Several years ago I found myself seated next to a national labor organizer flying home after helping San Diego Symphony musicians negotiate their contract with management. He spoke plainly about the situation of visual artists and their inability to receive appropriate wages, benefits and protections as professionals. We were, in his words, doomed by our failure to organize and bargain collectively. We were at the mercy of whatever commissioning agencies, public or private, might hire us. I agreed entirely, and like other San Diego artists I was beginning to think seriously about how we might join together as a force for changing the conditions under which artists labor.
Today, more than four years after the first group of artists met at a coffee shop, we are about 20 committed members creating links to disciplines in the sciences, the environment, education, and housing. We have managed to accomplish the writing of our own public art master plan ("Public Art is a Verb"), an artists' contract, public art tour, professional development seminars, curriculum year, resource listings, and a hell of a winter holiday party.
These people have kept me coming back to myself as an artist during a time when the artist collaborative team I had formed with my former partner came apart in a long and corrosive dissolution. Some days I had trouble remembering that I was an artist and that my ideas, my vision, and my abilities had helped communities transform themselves. When the practice of creativity seemed to be slipping out of my grasp, these artists were the rope that kept me tethered to a secure landfall.
Today I am actively engaged in rebuilding my singular creative life. I find that the well of imagination is deeper than I believed, and that my hand produces a line which I no longer struggle at recognizing. I am surprised at how easy it has become—that the ideas are spilling out onto the pages of my sketchbook with a quiet, confident force. The possibilites for learning, especially in areas of programming and technology, make the world seem wide and full of choices.
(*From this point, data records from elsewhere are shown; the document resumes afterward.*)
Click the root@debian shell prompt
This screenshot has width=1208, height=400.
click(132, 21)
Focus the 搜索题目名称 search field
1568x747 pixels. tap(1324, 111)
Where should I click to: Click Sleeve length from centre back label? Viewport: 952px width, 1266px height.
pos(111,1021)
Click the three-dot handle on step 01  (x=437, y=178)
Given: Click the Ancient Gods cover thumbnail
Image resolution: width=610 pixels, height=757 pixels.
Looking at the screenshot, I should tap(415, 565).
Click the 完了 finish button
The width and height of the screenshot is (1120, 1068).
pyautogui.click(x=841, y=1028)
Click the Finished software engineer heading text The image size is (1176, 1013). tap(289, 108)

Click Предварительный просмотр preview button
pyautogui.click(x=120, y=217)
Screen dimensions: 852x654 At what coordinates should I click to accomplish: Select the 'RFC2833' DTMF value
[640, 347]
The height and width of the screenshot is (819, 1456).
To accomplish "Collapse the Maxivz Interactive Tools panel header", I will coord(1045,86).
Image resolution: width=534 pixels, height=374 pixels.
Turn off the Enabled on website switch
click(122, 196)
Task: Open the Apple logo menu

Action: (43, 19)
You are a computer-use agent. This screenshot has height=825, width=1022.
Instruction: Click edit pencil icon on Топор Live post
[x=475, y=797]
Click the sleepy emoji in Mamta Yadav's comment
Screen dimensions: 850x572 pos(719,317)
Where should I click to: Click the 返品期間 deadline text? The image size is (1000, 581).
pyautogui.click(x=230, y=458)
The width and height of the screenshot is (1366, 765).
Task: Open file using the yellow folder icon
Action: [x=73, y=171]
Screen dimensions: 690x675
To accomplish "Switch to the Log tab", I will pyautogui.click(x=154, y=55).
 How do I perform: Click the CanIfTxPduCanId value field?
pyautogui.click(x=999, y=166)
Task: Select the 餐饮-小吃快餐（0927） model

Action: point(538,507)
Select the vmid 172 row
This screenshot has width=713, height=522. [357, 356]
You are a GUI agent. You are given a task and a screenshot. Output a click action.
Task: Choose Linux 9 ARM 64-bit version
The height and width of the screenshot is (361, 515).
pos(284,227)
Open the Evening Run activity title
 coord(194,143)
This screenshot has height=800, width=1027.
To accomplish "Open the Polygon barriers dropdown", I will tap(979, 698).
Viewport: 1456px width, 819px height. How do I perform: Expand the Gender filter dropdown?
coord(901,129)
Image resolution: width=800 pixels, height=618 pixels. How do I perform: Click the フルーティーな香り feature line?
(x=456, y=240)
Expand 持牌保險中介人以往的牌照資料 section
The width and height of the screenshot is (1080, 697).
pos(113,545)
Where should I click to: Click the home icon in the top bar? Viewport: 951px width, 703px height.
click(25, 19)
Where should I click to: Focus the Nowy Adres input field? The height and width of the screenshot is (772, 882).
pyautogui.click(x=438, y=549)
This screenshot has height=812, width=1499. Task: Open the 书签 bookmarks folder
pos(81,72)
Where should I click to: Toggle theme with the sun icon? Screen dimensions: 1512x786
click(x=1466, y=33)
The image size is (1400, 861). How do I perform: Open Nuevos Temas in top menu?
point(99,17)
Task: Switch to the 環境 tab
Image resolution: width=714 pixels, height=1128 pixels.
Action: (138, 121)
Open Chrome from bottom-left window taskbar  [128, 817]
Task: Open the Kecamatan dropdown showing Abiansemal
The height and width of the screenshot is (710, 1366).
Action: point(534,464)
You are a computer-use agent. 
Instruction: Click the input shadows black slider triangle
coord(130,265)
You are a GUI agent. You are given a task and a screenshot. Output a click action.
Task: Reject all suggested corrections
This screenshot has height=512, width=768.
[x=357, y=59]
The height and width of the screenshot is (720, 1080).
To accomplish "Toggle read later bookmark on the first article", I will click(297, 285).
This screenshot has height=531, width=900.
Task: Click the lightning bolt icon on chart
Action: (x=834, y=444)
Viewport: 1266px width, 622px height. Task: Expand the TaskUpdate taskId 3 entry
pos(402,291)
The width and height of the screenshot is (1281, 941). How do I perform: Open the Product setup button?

Here I remember what choreographer Twyla Tharp said about a life grounded in art making. "Everything that happens in my day is a transaction between the external world and my internal world. Everything is raw material. Everything is relevant. Everything is usable. Everything feeds into my creativity." This ranch, which underscores the dancer's observation, is filled with Nina and Scott's elegant little touches. The cabin where I am staying,once a tar paper shack with an old trailer bonded to its exterior walls, is a solar lit retreat kept snug by a roaring wood stove. Its windows frame the view of the rocks and valley below and a small deck floats over an outdoor gathering space. An outside table has a collection of bits and pieces of black, industrial feldspar that covers the land. I pick up two for the little altar that hangs in my studio above my computer. Further up the hill the couple have taken an industrial farm building and transformed it into an elegant work and living space. Every corner reveals a surprise, every detail demonstrates a sense of caring about good design and mindful living.
As I wander across the property I notice the native granite stones arranged as "staircases" with little pebbles cached in between the "risers" like funny stone dentures. A wooden cherub stands guard over the bathroom/shower building, the big brother of all the little found sculpture pieces catching you unawares on your walk. There are old tools everywhere, rusting and softening with the elements. Metal, wood, stone, glass, concrete and cloth have come together in this place of balance and repose. And there is a great sense of humor that overlays everything. Nina is, after all, the Director of Mayhem, and no-nonsence Scott has a wicked sense of humor and a potent delivery. They are good, even great, people.
This place has comforted me in its manifestation of mindfulness—the deliberate choices and gestures made toward the beautiful and the humane.
I'll be one my way down the mountain to my meeting in the city by late morning. There I will present my public art concepts for a housing project for working families. It will go well.
Today is my birthday. I am 52 years old.